Like support for Ukraine, VIA has always received 'not enough, just in time'. Often I have wondered if VIA Directors and Executives over the decades have always had an appropriate single-minded focus on improving passenger rail service in Canada. 

... Hopefully the Alto project will continue to operate at arm's length from VIA. VIA personnel already have enough issues to keep them really busy.


Evening westbounds at Kingston in 1981.
It's hard for you to believe, my son, but 45 years ago VIA Rail passengers sometimes became stranded!

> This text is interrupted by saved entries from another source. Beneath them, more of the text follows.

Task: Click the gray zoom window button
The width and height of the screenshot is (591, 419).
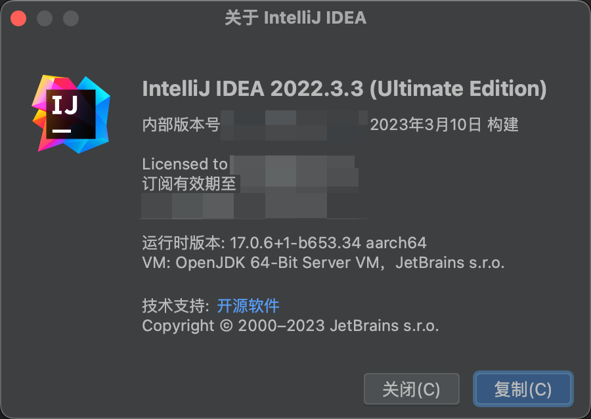Action: (x=71, y=18)
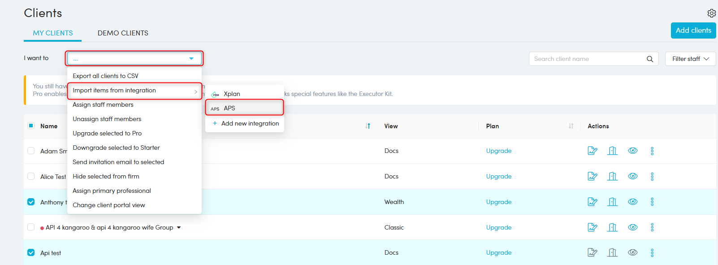Click edit document icon in Api test row
Screen dimensions: 718x265
tap(593, 252)
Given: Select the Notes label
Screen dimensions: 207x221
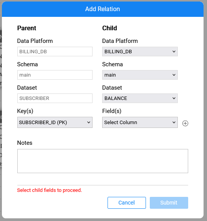Looking at the screenshot, I should click(x=25, y=143).
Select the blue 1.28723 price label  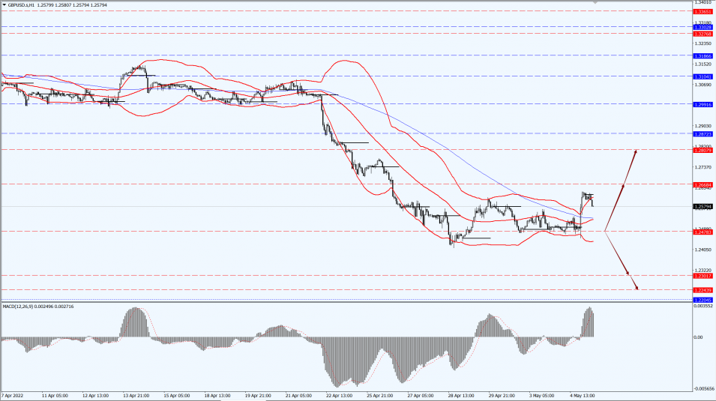point(703,134)
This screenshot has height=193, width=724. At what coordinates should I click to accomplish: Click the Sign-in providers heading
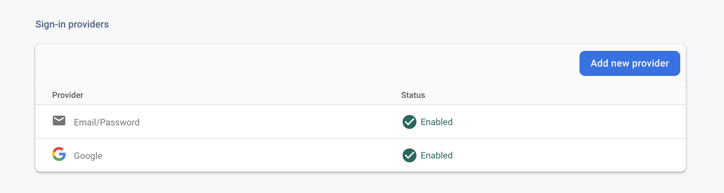click(x=72, y=24)
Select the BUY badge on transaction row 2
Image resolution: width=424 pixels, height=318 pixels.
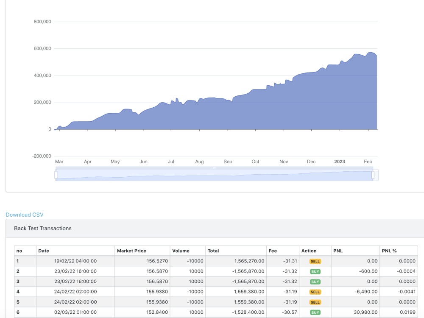coord(315,271)
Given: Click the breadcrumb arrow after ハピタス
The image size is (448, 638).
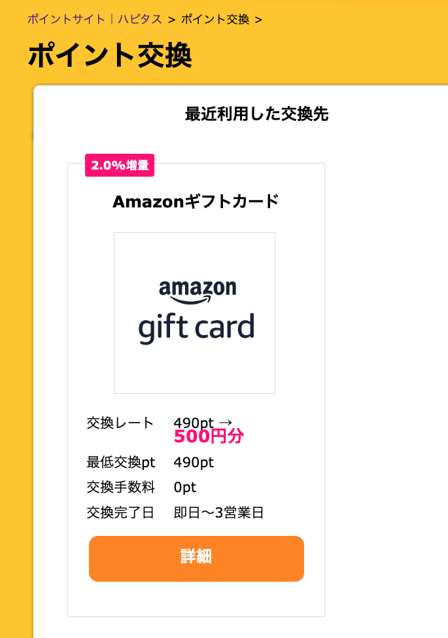Looking at the screenshot, I should point(171,20).
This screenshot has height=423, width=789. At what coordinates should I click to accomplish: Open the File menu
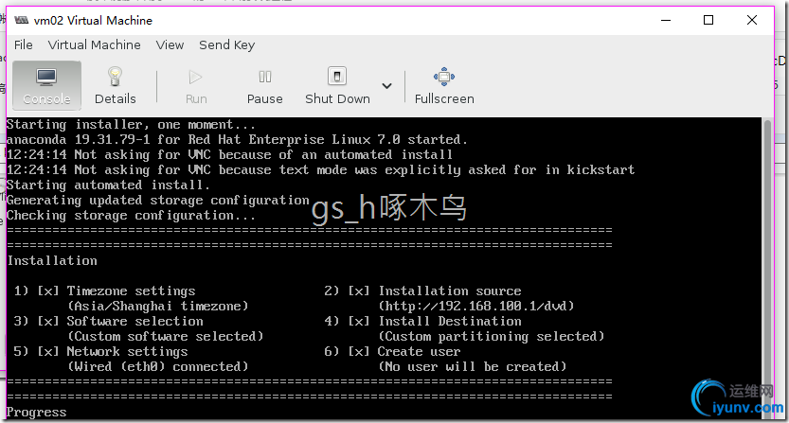click(24, 44)
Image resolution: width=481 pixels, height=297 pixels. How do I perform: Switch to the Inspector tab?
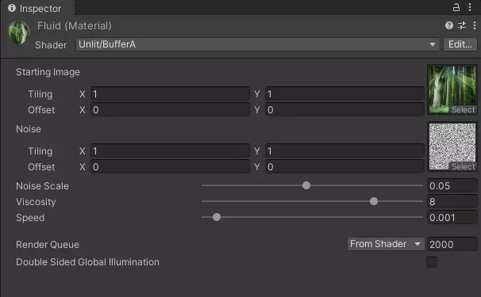[x=37, y=8]
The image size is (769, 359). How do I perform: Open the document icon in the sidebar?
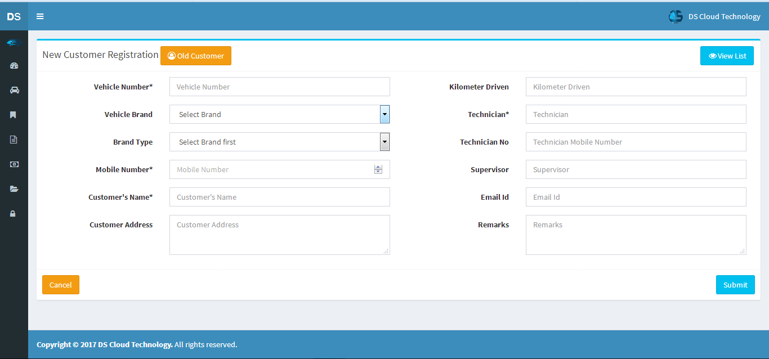(13, 139)
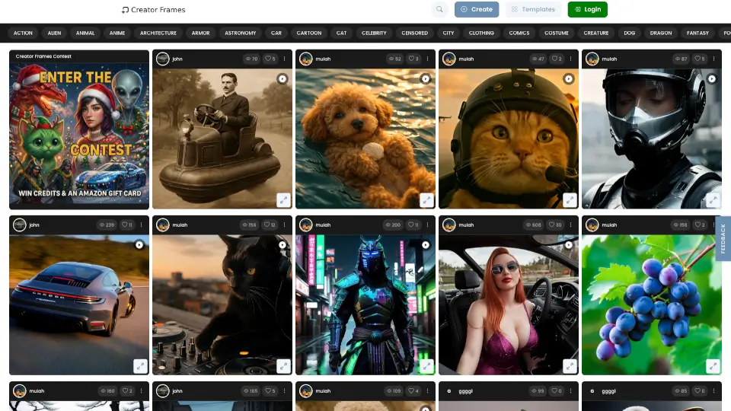The width and height of the screenshot is (731, 411).
Task: Play the vintage bumper car video
Action: tap(283, 78)
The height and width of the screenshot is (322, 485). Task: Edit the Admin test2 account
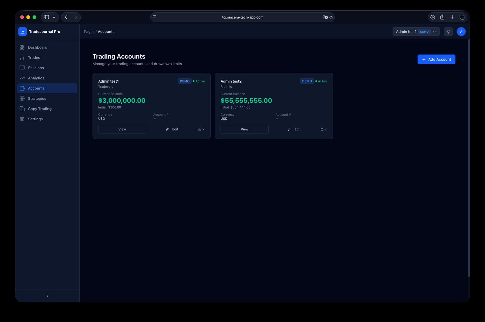click(x=294, y=129)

The Future of Passenger Rail in the Past

Decades ago, conventional wisdom held that Canadian intercity passenger rail services were destined for extinction because sensible people would choose the personal convenience of autos driven on our new superhighways, or the speed of aircraft. Only people who were 'above' taking the bus took the train.

The banishment of Ottawa's downtown railway station in the 1960s and the drive'n'fly location of the Montreal-Mirabel International Airport illustrate the failure to shrewdly interpret what the future holds. After half a century, in spite of VIA's many failures, and the failures of the host railway(s), there is still a demand for intercity passenger trains. 

This is not the past when main line passenger trains were 10-15 cars long (1100 tons) and freight trains were 50-100 cars long (4000 tons). In that era, the trucks of cute little 40-ton railcars hammered and hunted against the rails, followed by a small army always ready to tighten bolts, line, jack and shim.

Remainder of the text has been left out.